▶ [Work required]:
State how many lines of the data below contain the string "TradingView". Reply with the number alone.

[[ Data shown, beginning ]]

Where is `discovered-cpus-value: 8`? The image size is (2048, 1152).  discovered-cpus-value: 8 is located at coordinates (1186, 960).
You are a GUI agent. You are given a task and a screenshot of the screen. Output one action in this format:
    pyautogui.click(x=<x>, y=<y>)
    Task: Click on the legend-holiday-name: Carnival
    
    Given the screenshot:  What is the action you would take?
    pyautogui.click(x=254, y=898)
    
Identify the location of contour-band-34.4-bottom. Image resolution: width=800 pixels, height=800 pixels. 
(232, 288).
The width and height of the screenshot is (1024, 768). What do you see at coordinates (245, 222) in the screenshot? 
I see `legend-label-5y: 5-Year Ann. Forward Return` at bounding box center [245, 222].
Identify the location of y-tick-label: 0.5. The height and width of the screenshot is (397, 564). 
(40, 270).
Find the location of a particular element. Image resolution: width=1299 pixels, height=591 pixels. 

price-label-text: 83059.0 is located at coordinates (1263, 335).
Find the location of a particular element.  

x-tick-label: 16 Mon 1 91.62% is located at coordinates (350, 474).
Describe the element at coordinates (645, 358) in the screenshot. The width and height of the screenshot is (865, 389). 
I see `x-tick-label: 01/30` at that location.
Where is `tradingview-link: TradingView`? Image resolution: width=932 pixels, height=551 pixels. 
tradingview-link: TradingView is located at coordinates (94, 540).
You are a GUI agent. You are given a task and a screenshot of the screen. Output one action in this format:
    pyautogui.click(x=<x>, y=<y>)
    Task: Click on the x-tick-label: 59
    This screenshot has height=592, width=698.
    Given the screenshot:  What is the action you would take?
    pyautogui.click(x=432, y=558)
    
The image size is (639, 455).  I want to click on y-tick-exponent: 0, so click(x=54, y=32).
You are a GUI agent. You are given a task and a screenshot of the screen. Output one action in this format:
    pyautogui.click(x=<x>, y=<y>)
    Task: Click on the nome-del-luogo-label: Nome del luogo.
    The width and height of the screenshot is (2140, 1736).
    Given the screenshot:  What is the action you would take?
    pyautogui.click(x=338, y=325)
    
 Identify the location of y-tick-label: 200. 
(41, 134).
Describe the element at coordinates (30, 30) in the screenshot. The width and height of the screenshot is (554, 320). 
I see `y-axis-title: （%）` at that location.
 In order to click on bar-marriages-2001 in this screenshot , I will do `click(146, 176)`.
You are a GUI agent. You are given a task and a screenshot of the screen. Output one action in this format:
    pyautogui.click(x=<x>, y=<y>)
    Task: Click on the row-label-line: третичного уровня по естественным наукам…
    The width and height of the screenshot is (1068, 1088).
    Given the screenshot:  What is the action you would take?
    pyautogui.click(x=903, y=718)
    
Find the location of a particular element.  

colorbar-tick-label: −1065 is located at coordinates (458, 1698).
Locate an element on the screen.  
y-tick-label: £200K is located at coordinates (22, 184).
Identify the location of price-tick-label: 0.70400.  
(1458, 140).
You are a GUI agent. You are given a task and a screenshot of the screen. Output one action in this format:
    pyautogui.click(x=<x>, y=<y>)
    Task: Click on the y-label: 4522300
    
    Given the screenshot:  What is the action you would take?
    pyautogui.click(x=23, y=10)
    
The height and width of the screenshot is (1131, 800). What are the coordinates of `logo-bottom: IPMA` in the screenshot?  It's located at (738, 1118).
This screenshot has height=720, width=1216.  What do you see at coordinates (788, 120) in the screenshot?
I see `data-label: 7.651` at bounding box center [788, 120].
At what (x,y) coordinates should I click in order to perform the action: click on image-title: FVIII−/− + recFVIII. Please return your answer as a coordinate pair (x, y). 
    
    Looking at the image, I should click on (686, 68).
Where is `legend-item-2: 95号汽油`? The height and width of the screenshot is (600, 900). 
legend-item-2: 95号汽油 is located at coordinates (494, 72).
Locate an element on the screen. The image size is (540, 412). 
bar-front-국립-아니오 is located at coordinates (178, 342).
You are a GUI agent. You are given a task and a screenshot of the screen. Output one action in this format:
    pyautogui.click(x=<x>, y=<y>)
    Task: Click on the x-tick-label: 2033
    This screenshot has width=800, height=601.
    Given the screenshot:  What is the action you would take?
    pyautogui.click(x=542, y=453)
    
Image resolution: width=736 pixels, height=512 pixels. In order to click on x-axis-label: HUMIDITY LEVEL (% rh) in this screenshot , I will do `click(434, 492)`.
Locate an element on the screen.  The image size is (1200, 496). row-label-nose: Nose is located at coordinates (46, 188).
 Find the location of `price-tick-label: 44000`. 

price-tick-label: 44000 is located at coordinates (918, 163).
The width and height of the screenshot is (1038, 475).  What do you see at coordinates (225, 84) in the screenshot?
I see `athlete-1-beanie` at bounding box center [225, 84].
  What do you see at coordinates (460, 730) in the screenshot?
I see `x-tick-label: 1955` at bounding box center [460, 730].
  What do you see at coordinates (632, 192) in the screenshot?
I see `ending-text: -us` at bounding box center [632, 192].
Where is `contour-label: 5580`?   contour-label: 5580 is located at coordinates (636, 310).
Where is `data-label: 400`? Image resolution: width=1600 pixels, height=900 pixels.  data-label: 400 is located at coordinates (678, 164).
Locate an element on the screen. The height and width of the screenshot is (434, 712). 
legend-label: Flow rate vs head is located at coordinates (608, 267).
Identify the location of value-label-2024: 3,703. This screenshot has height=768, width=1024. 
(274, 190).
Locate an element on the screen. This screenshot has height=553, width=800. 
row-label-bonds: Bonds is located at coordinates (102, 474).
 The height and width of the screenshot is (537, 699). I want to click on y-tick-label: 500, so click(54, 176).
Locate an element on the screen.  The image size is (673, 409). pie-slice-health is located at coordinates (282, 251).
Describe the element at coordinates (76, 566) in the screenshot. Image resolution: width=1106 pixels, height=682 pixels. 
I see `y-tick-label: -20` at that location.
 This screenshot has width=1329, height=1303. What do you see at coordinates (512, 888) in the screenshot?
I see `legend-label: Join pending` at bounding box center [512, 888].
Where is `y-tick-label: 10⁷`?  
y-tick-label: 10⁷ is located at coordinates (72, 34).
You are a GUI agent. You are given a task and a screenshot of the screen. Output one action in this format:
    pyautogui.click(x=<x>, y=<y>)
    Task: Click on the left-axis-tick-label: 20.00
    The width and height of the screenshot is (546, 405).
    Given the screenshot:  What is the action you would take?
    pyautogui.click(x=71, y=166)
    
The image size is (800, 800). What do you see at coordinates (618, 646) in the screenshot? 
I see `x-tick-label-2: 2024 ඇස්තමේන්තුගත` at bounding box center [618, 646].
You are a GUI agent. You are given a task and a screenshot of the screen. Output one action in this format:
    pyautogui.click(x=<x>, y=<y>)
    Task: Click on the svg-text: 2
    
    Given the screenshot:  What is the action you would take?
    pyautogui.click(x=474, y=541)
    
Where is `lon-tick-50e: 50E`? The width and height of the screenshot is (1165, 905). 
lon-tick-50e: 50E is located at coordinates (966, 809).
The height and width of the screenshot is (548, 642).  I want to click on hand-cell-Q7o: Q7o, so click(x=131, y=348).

[[ Data shown, end ]]

▶ [Solution for this exercise]:
2